A Fig. 39-1 é de um paciente de 68 anos, que vinha apresentando episódios de lipotimia de etiologia até então não esclarecida. Submetido a estudo com Holter de 24 horas, registrou-se, no final do jantar, períodos de alto grau de BAV com FC de 32 bpm.
A Fig. 39-2 é de uma senhora de 55 anos, sem evidência clínica de doença cardíaca prévia, que vinha apresentando há algumas semanas queixas de palpitações. O seu ECG revelou ritmo sinusal e raras extra-sístoles ventriculares. O Holter de 24 horas mostrou importante instabilidade elétrica ventricular por extra-sístoles freqüentes (cerca de 6.780 ectopias nas 24 horas) e curtos períodos de taquicardia ventricular não-sustentada, demonstrada nesse traçado.
É digno de nota que, em pacientes com função ventricular normal, a presença de taquicardia ventricular com freqüência cardíaca em torno de 150 bpm pode não produzir repercussões hemodinâmicas significativas e, portanto, não ser evidenciada clinicamente.
Sempre que se fizer necessário o uso de medicação antiarrítmica, é importante que se estabeleça parâmetros de eficácia terapêutica. O Holter representa um excelente método para esse tipo de avaliação, pois permite quantificar os eventos anormais antes e após o tratamento, além de fornecer informações adicionais sobre possíveis efeitos tóxicos da droga. Admite-se como sendo eficaz a ação de uma droga antiarrítmica, quando esta produz uma redução de 80% da incidência de uma determinada arritmia (p. ex., extra-sístoles ventriculares), comparando-se dois registros de 24 horas (antes e após a terapêutica).
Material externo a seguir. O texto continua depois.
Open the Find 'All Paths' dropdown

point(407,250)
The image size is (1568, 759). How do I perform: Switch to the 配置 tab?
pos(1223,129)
Uma outra área bastante importante de aplicação da monitoração pelo Sistema Holter está relacionada ao aspecto profilático de arritmias ventriculares. Na última década, têm sido feitas tentativas de selecionar grupos de pacientes tidos como sendo de alto risco para morte súbita. Esses grupos incluem pacientes com passado de infarto do miocárdio (IAM), principalmente os que apresentam bloqueios de ramo associado, os submetidos à cirurgia cardíaca e os portadores de miocardiopatia hipertrófica ou dilatada. Tem sido proposto que o Holter deva ser realizado em todos esses pacientes antes da alta hospitalar e, posteriormente, pelo menos de 6 em 6 meses.
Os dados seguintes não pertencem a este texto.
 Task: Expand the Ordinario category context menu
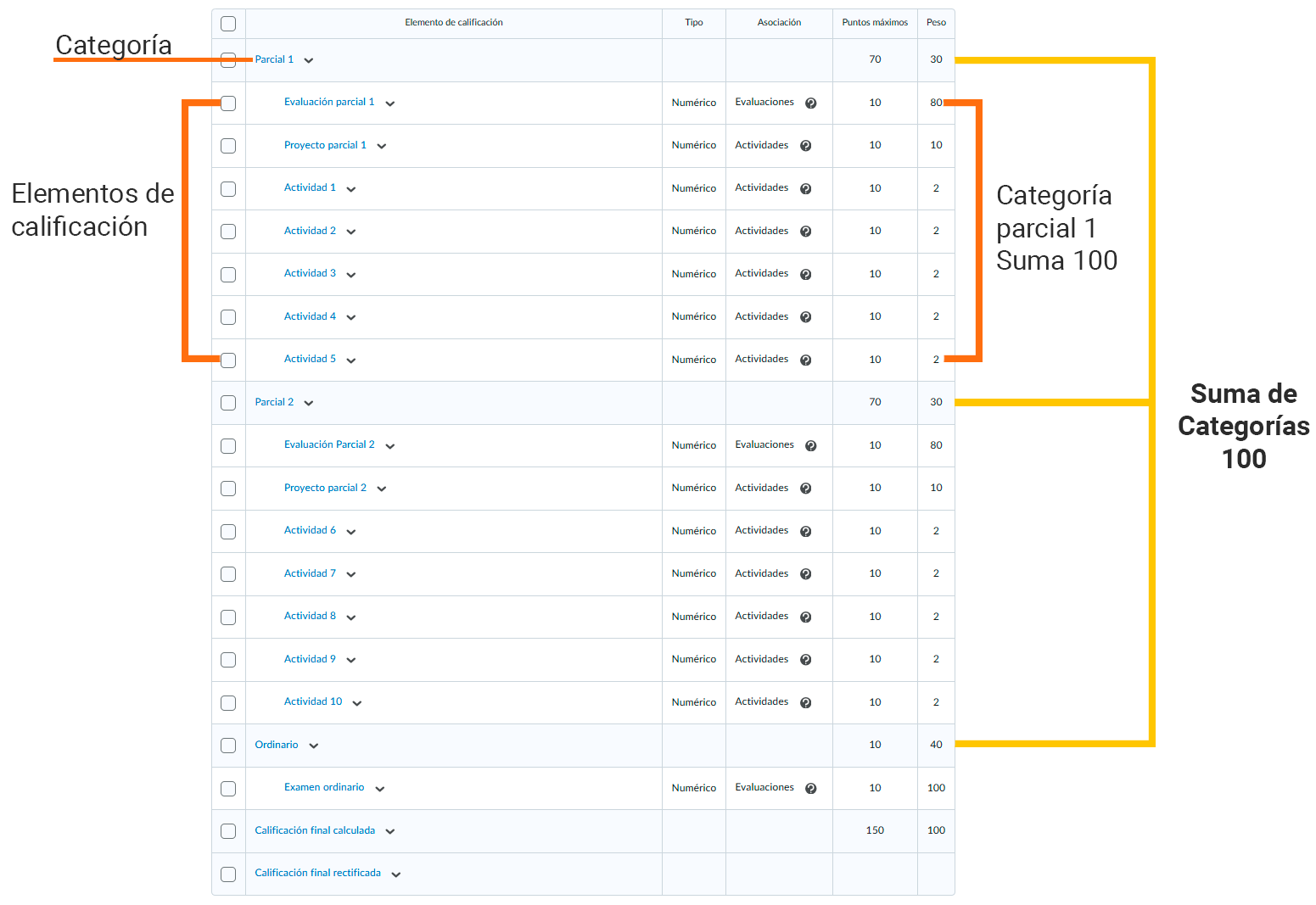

Pacientes portadores de cardiopatia isquêmica apresentam, com muita freqüência, um amplo espectro de sintomas clínicos. No entanto, existem sabidamente momentos em que pode não haver qualquer manifestação clínica da doença, porém, ao ECG, surgem alterações bastante sugestivas de isquemia miocárdica, hoje já muito bem documentadas através de registros de Holter, sendo chamadas de "isquemia miocárdica silenciosa". Inúmeros trabalhos têm demonstrado que, em uma população geral de indivíduos do sexo masculino acima de 45 anos, 2 a 4% apresentam isquemia miocárdica ao Holter sem sintomas. Nos pacientes com passado de IAM, 30 a 40% apresentam isquemia assintomática. Dos indivíduos com episódios de dor precordial associados às alterações no ECG, mais de 80% apresentam também episódios isquêmicos assintomáticos no registro de eletrocardiografia dinâmica. Por esses dados fica patente a real importância de se pesquisar essa entidade na prática clínica diária.
A Fig. 39-3 representa um caso típico de alterações de ST-T compatível com isquemia miocárdica, em indivíduo assintomático.
O Sistema Holter firmou-se como um método de enorme importância prática na clínica diária, por ser de simples realização e altamente informativo.